When teenagers walk through our doors into a school setting or a youth group or a camp, we need to show them that they have value to contribute, but we should not be training them as foot soldiers in an endless war for Israel advocacy and against antisemitism. We also need to be cautious not to swing too far to the other extreme. In recent years, “Jewish joy” has become a stated goal of Jewish education and engagement. There’s power in this orientation insofar as it encourages a positive connection to Jewish tradition and life. But high school students, like adults, need something more robust than Instagram-able Jewish moments. They need us to help them understand why Judaism should matter to them and why they matter to Judaism.

Instead of shaping teens’ sense of Jewish purpose around either existential fear or watered-down content, we must demonstrate that deep engagement with Judaism—through Jewish ideas, stories, and commitments—is a purpose in its own right. When we do so, we connect them with generations of Jews who came before and with the millions of Jews scattered across the globe today. A midrash in Shemot Rabbah teaches that each person standing at the foot of Mount Sinai was addressed individually (5:9). Each of us received Torah in our own way and so each person—including each teenager—has a unique perspective to offer in the unfolding Jewish story. That is their purpose and what they bring to the table through their presence and passion.

One particular way to bring this kind of deep purpose into Jewish education is by helping teenagers understand that studying Jewish texts can, in the words of Talmud scholar Sarra Lev, “deepen [them] in multiple ways: as individuals, in their relationships with others, and in their relationship with the material itself.” This type of reading text impacts the ways learners see themselves, others, and Jewish tradition. It helps them grapple with ancient ideas that are often challenging and archaic, but still relevant and impactful. Deepening their relationship with Jewish ideas opens up possibilities for a sense of meaning and purpose that will continue emerging throughout their lives.

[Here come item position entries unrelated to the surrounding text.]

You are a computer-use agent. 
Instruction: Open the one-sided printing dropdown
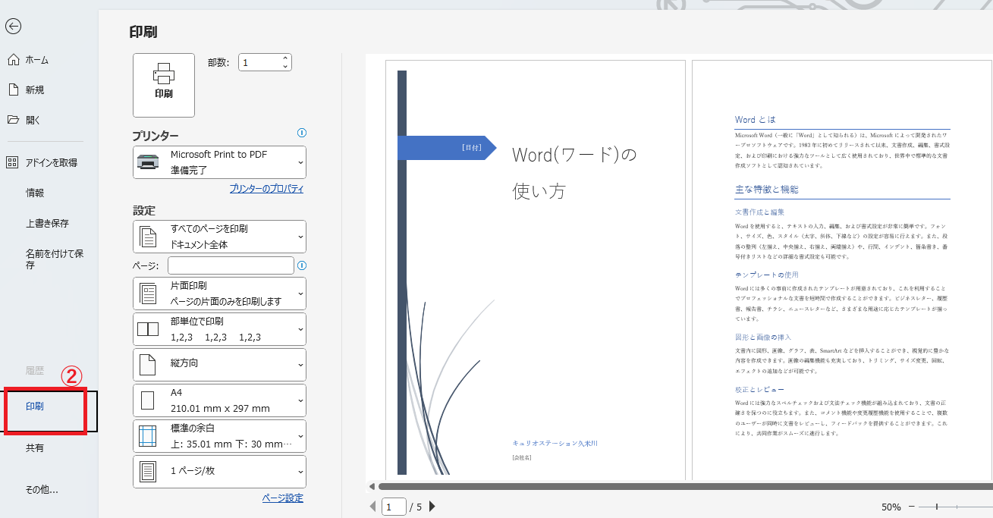point(219,294)
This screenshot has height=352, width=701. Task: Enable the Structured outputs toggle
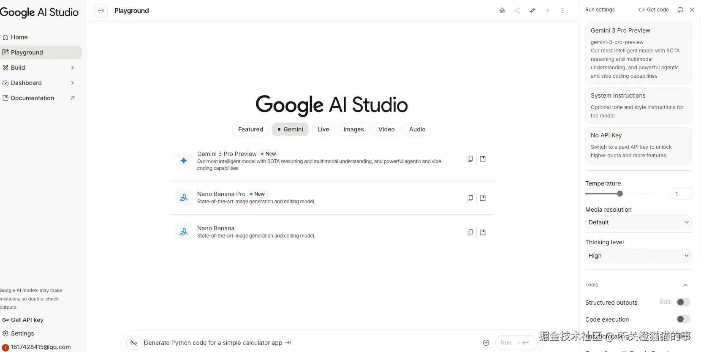(x=683, y=302)
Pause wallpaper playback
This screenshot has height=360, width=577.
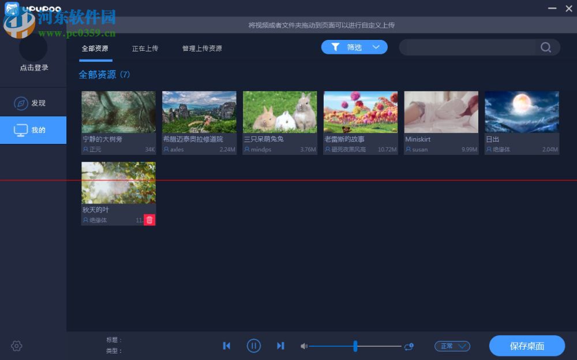[x=254, y=346]
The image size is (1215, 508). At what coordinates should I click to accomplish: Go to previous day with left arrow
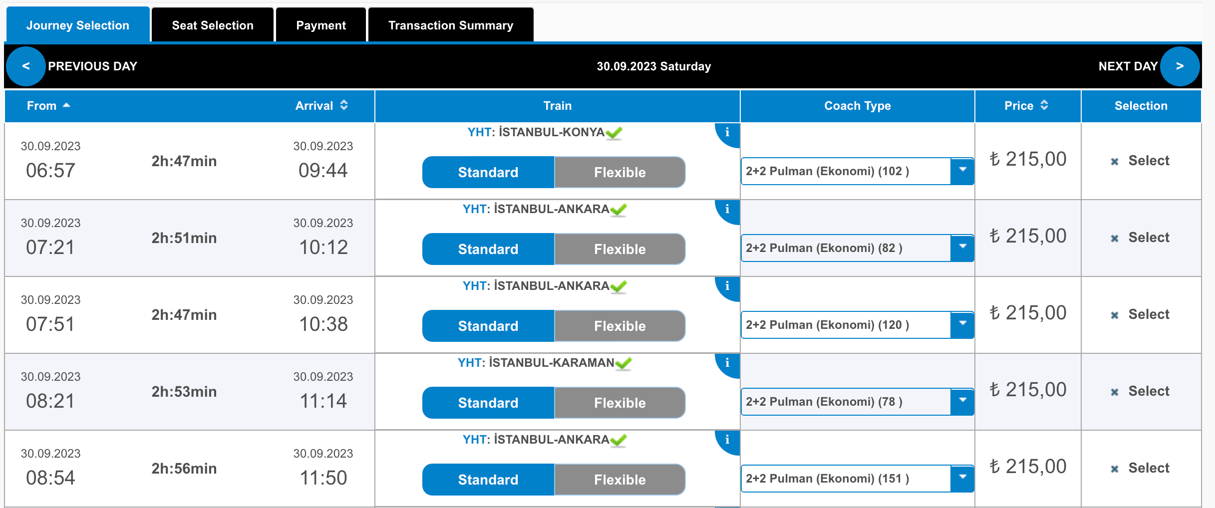[26, 66]
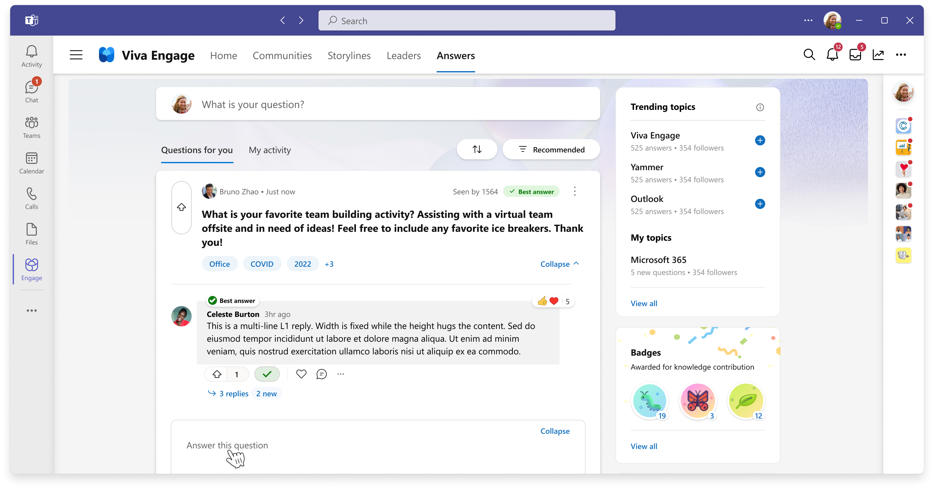Select the Answers navigation tab
The image size is (934, 489).
click(456, 55)

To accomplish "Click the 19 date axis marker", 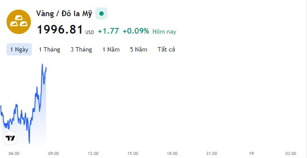I will tap(251, 154).
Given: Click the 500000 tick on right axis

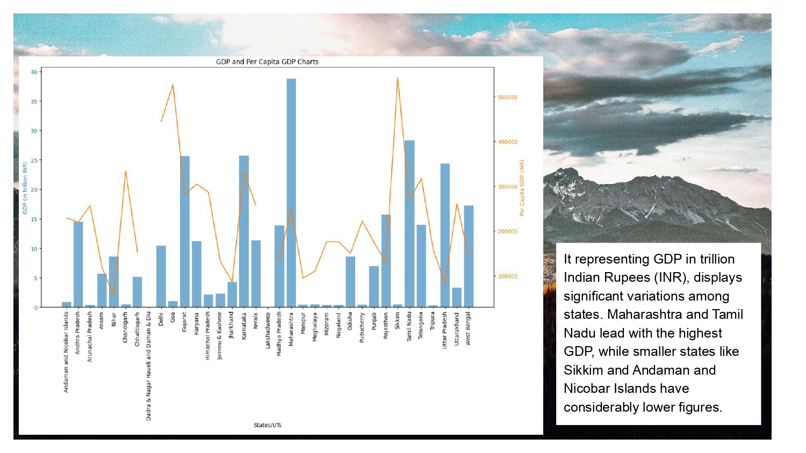Looking at the screenshot, I should click(507, 98).
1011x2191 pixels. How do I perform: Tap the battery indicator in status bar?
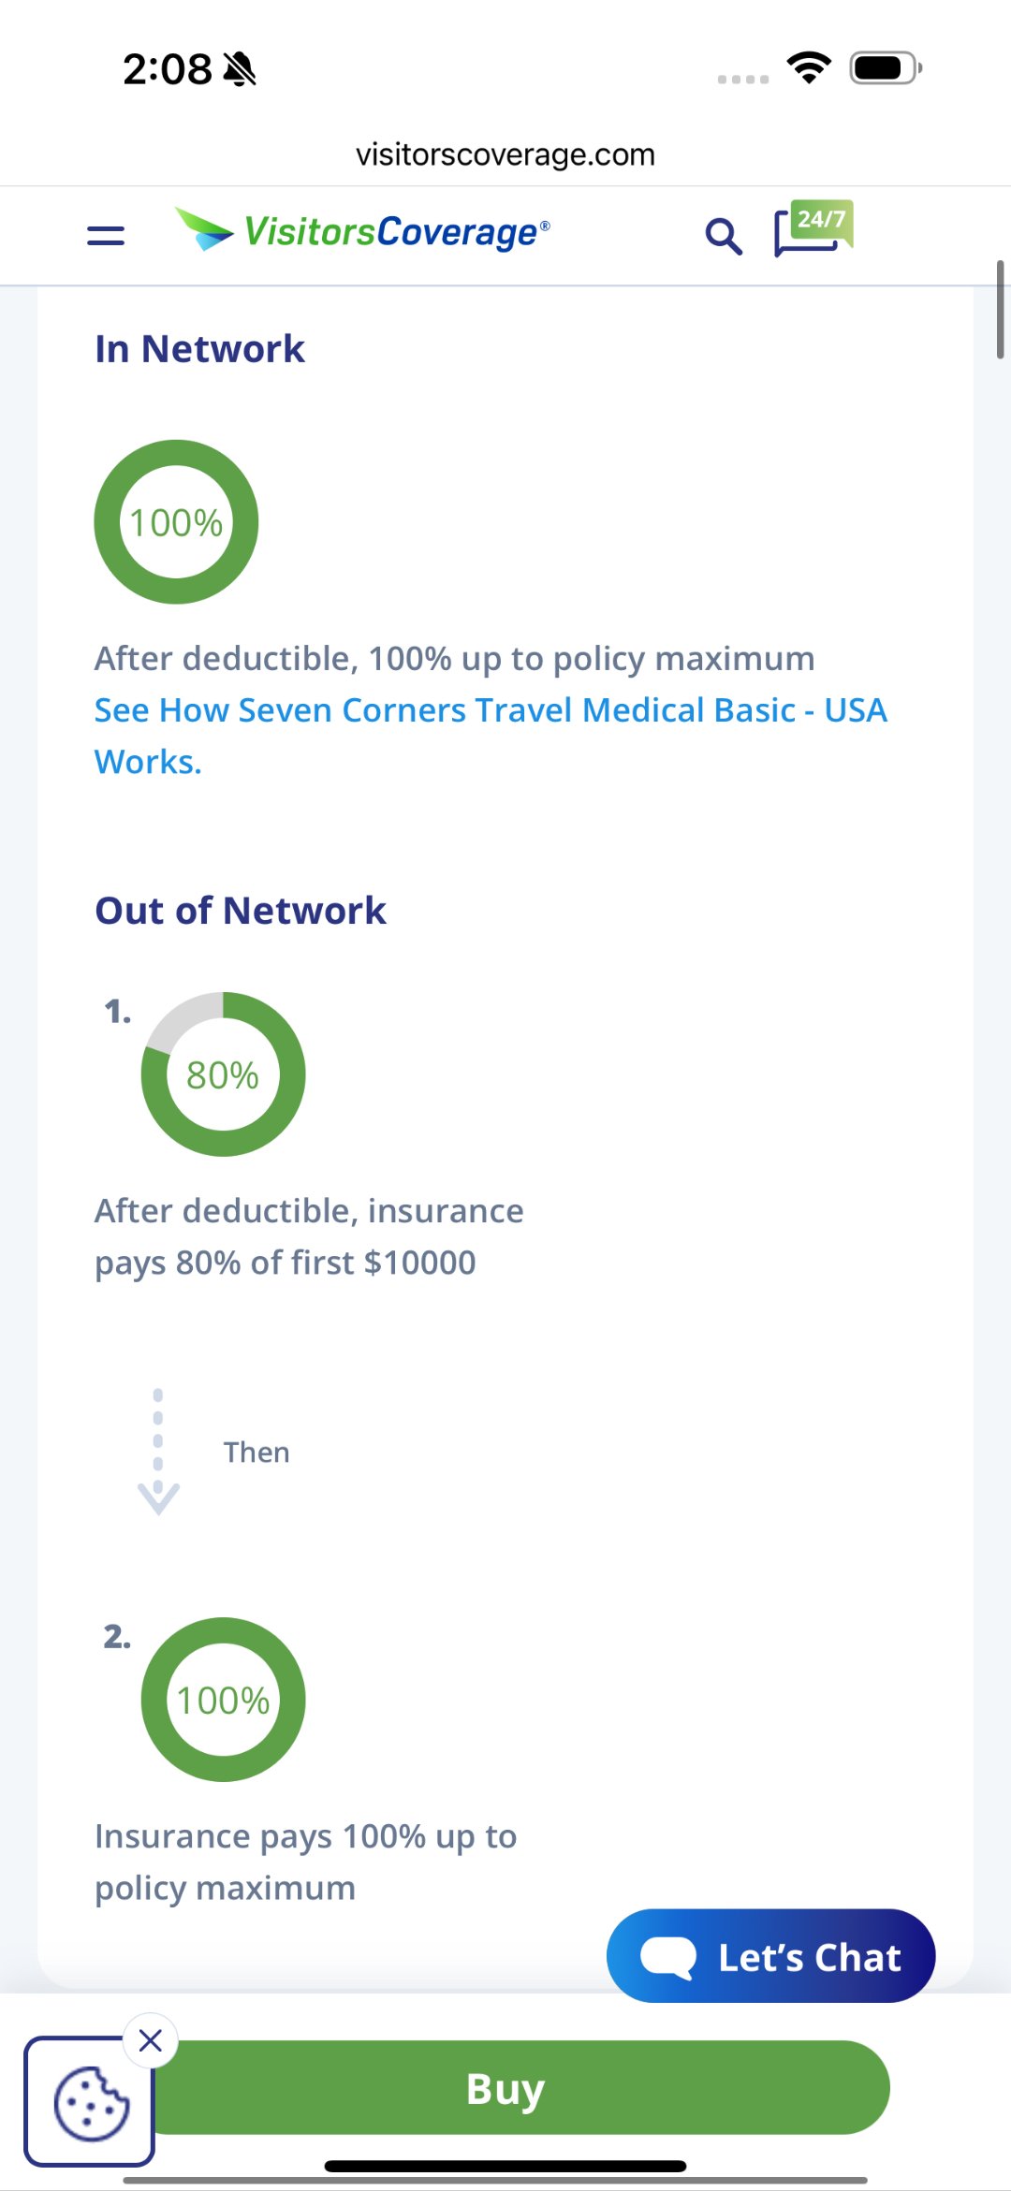point(886,68)
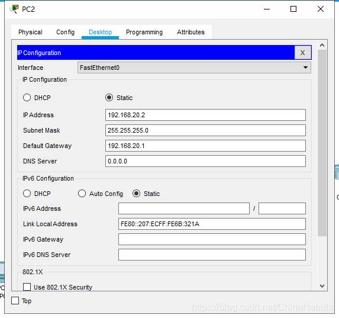The image size is (339, 318).
Task: Open the Programming tab
Action: 144,32
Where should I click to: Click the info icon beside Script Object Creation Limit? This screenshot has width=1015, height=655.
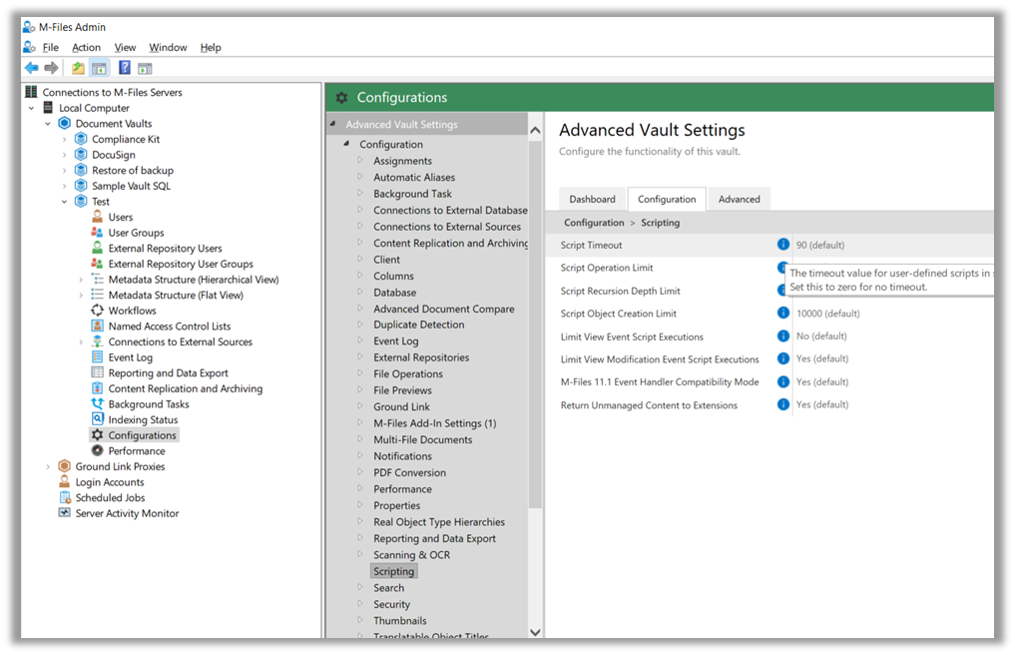(783, 313)
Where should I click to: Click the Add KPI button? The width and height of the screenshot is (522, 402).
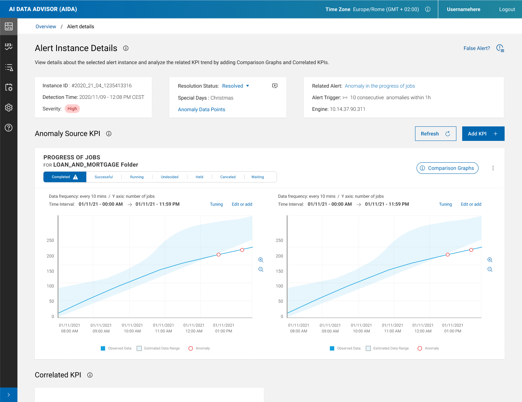pyautogui.click(x=483, y=134)
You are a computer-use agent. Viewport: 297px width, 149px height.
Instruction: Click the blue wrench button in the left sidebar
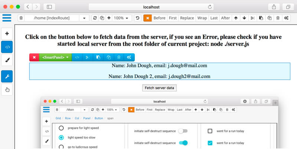coord(7,77)
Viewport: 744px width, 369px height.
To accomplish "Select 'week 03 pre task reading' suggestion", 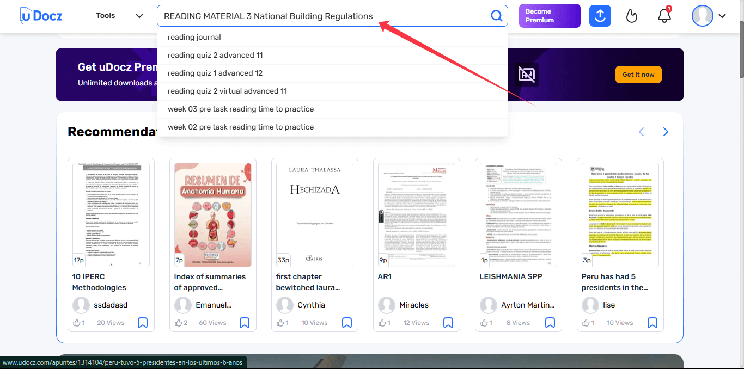I will pos(241,109).
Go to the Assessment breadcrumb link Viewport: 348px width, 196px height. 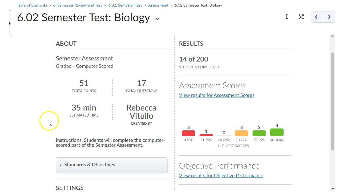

The teenage years are when identity formation begins in earnest, and it is during this vital time that the process of individuation comes to the fore. As we noted above, the BeWell study found that Jewish teenagers need more contexts where they can express themselves and engage in challenging conversations. Equipping high school students with new ideas, difficult questions, and the confidence to articulate themselves, not only connects their identity formation to the important work of individuation but also binds them more tightly to a mission larger than themselves. Such teens will feel excited and empowered to share a meaningful Jewish text or profound spiritual experience with friends and family. Their Jewish “purpose” then becomes not about how many Israel myths they bust or how many hangouts they organize for other Jewish teens, but instead, about the ways they can be transformed by entering and contributing to a conversation that has been going on for thousands of years.